BRIEF DESCRIPTION OF THE DRAWINGS
[0017] The features, objects, and advantages of the disclosed
embodiments will become more apparent from the detailed description
set forth below when taken in conjunction with the drawings in
which like reference characters identify correspondingly throughout
and wherein:
[0018] FIG. 1 is a top-level block diagram of an encoding source
device and a decoding receiving device as used in certain
embodiments.
[0019] FIG. 2 is a general block diagram illustrating an encoding
system in which a transcoder is utilized as dictated by certain
embodiments.
[0020] FIG. 3 is a schematic diagram of the effect of certain
embodiments of the transcoding system described herein.
[0021] FIG. 4 is a flow diagram of the transcoding process as
implemented in various embodiments.
[0022] FIG. 5 is a more detailed flow diagram of aspects of the
process described in FIG. 4.
[0023] FIG. 6 is a schematic diagram of the various macroblock
divisions used by the certain embodiments.
[0024] FIG. 7 is a schematic diagram of the relationship between
the List 0 and List 1 reference lists used by the transcoder.
[0025] While, for the purpose of simplicity of explanation, the
methodologies shown in the various Figures are shown and described
as a series of acts, it is to be understood and appreciated that
the present invention is not limited by the order of acts, as some
acts may, in accordance with the present invention, occur in
different orders and/or concurrently with other acts from that
shown and described herein.
DETAILED DESCRIPTION
[0026] Present embodiments include a low complexity system and
method for transcoding video content so that it is compatible with
multiple video decoders.
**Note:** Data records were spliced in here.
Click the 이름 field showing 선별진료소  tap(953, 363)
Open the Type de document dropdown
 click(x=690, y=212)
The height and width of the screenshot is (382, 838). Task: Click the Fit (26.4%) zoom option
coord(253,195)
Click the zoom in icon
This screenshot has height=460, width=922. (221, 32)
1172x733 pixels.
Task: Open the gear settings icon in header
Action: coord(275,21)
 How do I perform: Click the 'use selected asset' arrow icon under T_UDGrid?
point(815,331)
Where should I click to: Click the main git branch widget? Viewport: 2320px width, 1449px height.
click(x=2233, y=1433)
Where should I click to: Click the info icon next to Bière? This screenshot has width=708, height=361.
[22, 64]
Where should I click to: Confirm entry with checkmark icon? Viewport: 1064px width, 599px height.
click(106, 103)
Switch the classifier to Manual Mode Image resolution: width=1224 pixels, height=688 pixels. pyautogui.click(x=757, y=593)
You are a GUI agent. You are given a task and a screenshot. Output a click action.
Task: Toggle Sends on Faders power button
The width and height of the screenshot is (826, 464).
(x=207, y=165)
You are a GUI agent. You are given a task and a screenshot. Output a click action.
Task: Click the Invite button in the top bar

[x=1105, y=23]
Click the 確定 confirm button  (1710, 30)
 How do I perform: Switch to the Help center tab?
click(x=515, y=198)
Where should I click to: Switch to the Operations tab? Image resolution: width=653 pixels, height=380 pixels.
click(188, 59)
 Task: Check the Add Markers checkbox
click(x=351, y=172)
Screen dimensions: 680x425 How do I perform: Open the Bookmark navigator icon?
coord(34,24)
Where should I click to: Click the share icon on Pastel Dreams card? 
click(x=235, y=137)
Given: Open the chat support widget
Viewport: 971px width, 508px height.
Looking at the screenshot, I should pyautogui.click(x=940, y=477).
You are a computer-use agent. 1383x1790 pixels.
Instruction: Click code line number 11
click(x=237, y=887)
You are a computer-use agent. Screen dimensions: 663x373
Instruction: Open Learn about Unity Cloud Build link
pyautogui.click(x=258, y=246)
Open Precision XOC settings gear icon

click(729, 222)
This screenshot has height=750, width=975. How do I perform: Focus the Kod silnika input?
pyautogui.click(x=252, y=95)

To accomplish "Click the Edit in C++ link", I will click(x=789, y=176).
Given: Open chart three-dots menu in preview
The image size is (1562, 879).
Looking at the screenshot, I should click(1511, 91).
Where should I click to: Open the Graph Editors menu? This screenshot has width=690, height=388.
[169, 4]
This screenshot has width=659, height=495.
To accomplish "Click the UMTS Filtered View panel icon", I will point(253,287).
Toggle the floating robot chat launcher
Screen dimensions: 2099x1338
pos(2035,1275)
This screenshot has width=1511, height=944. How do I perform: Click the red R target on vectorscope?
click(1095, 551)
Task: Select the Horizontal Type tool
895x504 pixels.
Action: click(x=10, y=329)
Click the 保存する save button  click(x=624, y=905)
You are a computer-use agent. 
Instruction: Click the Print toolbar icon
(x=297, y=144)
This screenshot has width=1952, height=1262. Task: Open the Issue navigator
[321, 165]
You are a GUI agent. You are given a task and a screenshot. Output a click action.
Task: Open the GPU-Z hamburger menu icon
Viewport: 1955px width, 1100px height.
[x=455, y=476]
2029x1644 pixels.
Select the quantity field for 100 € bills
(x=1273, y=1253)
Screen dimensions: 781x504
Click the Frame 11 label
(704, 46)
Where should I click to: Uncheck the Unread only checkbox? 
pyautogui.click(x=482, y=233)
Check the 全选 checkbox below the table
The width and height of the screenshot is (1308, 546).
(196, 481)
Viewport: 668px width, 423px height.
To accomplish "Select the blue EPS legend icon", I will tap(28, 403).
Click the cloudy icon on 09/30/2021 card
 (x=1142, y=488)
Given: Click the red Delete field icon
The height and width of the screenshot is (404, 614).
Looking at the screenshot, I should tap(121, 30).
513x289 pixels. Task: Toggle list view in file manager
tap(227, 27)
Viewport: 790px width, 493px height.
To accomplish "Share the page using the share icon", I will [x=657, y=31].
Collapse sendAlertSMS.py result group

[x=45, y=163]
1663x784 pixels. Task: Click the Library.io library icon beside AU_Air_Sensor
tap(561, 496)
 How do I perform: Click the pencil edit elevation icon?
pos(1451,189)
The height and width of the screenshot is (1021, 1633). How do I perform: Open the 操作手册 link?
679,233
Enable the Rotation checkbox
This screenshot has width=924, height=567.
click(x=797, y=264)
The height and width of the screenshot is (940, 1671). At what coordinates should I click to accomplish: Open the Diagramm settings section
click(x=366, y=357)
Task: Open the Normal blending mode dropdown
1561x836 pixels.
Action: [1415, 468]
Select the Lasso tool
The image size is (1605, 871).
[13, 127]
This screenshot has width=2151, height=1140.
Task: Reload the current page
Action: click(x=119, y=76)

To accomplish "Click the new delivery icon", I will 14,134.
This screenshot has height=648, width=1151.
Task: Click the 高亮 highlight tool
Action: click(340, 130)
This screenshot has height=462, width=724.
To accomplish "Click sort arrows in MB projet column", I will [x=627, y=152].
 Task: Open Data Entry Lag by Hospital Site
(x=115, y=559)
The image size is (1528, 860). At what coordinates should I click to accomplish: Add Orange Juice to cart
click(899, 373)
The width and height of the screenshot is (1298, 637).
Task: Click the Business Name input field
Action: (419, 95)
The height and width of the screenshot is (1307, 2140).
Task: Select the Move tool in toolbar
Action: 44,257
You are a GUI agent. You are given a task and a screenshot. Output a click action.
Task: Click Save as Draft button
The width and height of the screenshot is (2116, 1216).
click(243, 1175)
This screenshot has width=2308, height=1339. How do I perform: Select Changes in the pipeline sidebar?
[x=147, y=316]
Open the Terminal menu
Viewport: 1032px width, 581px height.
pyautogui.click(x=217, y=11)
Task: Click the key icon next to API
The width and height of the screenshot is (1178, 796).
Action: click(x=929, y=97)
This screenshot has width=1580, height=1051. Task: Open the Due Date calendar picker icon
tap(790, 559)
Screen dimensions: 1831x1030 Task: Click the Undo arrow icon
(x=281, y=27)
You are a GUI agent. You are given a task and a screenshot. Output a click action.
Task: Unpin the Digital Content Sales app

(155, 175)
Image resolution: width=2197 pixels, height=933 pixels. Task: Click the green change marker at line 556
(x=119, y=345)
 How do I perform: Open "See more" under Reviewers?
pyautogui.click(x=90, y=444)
In one embodiment, the system and method
relates to removing Bi-directional (B) type coded frames from video
content. Thus, the system may transcode videos that have I, B, and
P-type frames, complying with the H.264 (AVC) video standard, into
video content that only has I and P-type coded frame content. The
system and method relate to mapping the B-type coded frames into
P-type coded frames by utilization of the existing B
(sub)macroblock prediction motion vector information. This approach
provides a very low complexity transcoding solution in terms of
memory usage/bandwidth. In addition, in this embodiment there is a
low computational complexity while retaining a relatively high
video quality. These embodiments are therefore suitable for any
devices requiring an efficient means for quick conversion.
[0027] The system described herein utilizes motion vectors,
macroblock modes and image residual information from the original
content during the transcoding process in order to achieve a low
complexity implementation with little or no degradation in video
quality. In some embodiments the I and P-frames existing in the
original video bitstream are preserved (re-used without any
transcoding). In these embodiments, only the B-coded frames in the
original bitstream are transcoded into P-coded frames. In one
embodiment, the original encoding order of the frames in the video
bitstream and the reference types of the frames may be
preserved.
[0028] For the sake of clarity, certain of the embodiments will be
described below generally giving an account of the transcoding at
the image frame level. However, in practice, the transcoding
operation may also take place at the block and macroblock level, as
well, using the same procedures mutatis mutandis.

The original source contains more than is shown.